RECORDS SUPPLIED:
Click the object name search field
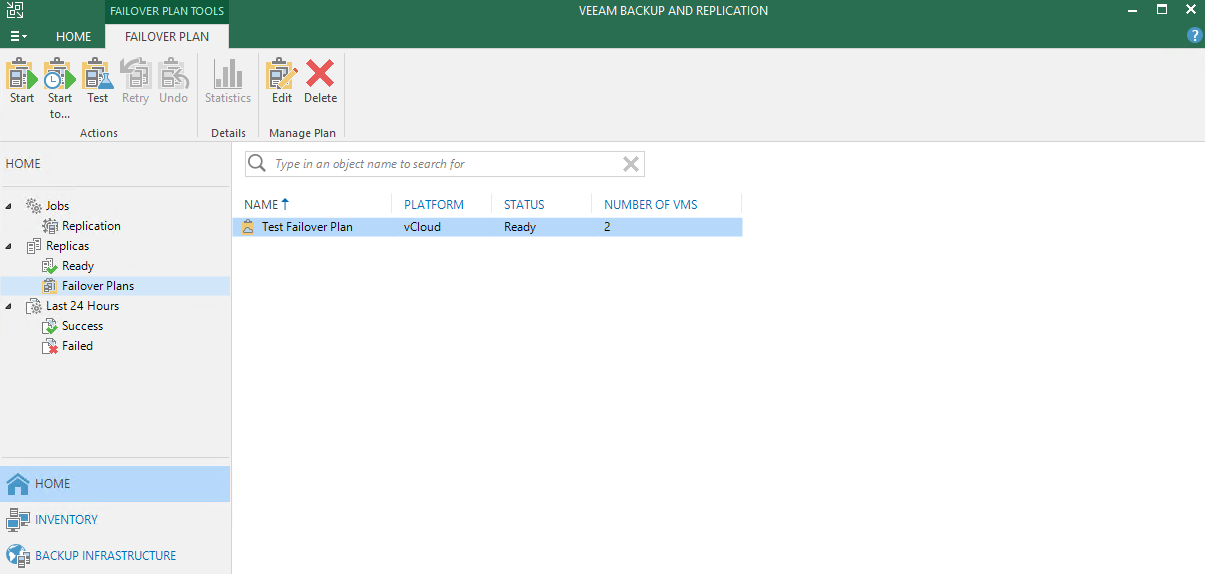Screen dimensions: 1205x574 (x=440, y=164)
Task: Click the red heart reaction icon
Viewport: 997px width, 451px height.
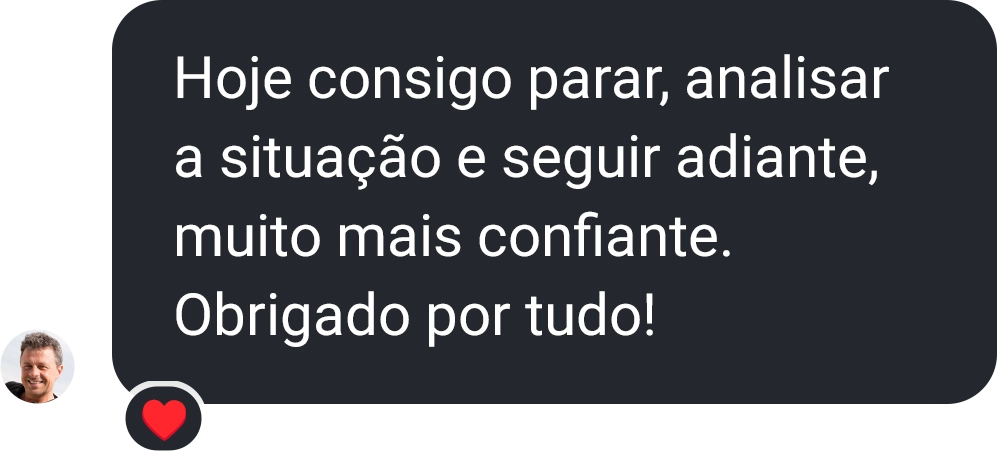Action: [164, 419]
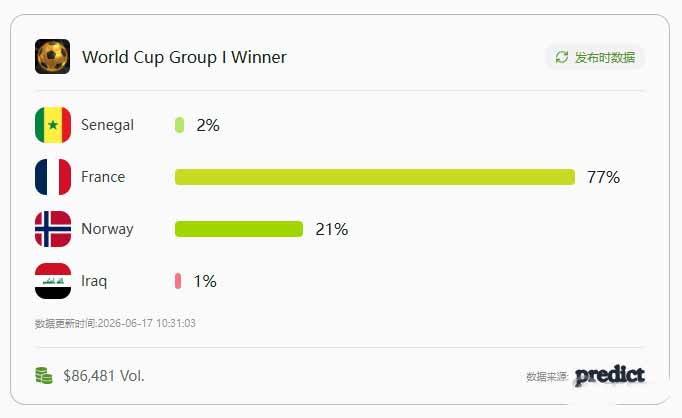Select the Senegal team name
The width and height of the screenshot is (682, 418).
click(107, 125)
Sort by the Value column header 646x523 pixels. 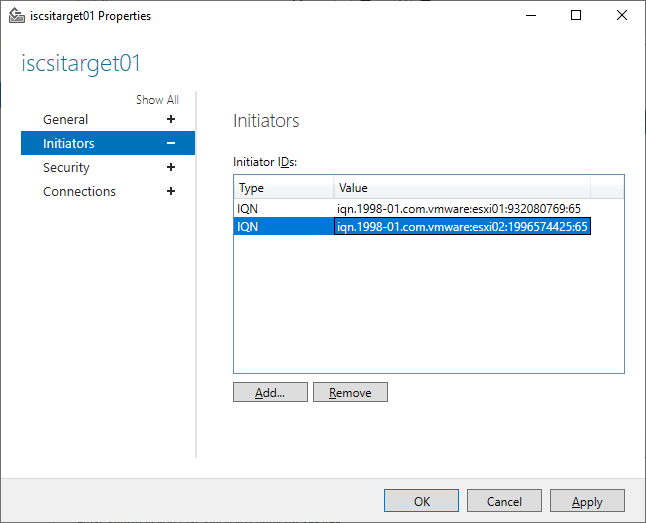(x=462, y=188)
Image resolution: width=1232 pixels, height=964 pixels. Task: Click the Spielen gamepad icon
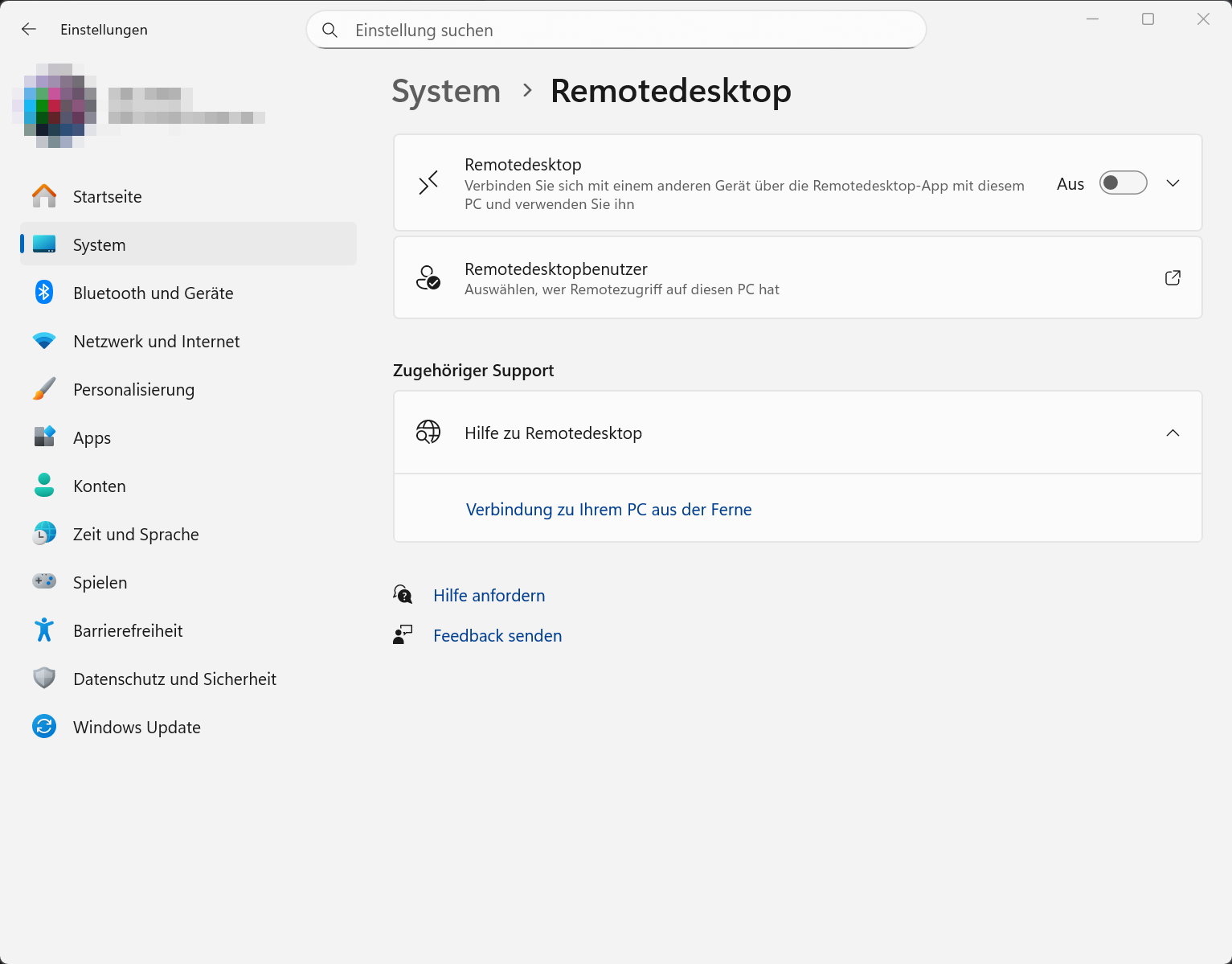44,581
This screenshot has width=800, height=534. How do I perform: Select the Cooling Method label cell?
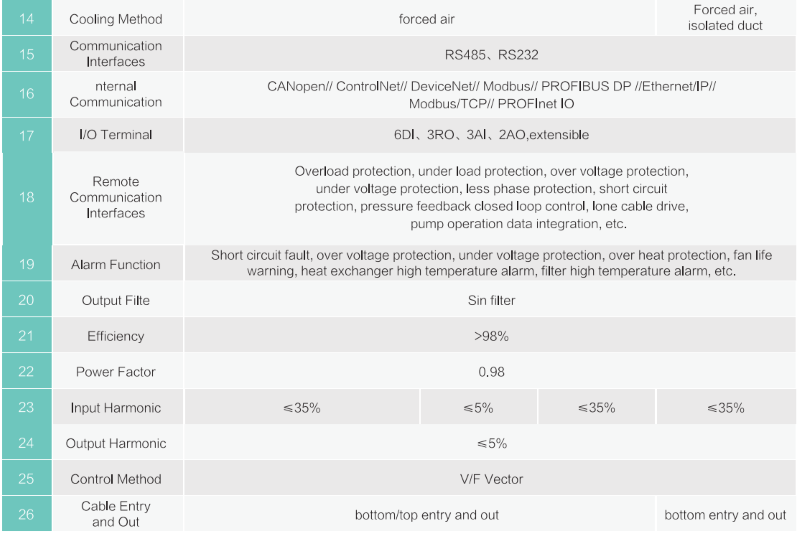point(117,18)
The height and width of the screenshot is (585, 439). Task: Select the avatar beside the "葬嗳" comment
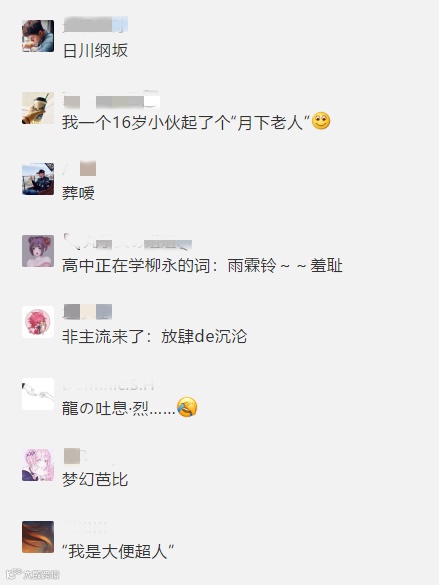coord(38,179)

WORK REQUIRED:
Your answer must be exactly the lines from the one with "This screenshot has" through the final line of the data, with no pictures in it.

THE COMPLETED TASK:
This screenshot has width=800, height=534. How do I perform: Select the Cooling Method label cell?
point(117,18)
The height and width of the screenshot is (585, 439). Task: Select the avatar beside the "葬嗳" comment
coord(38,179)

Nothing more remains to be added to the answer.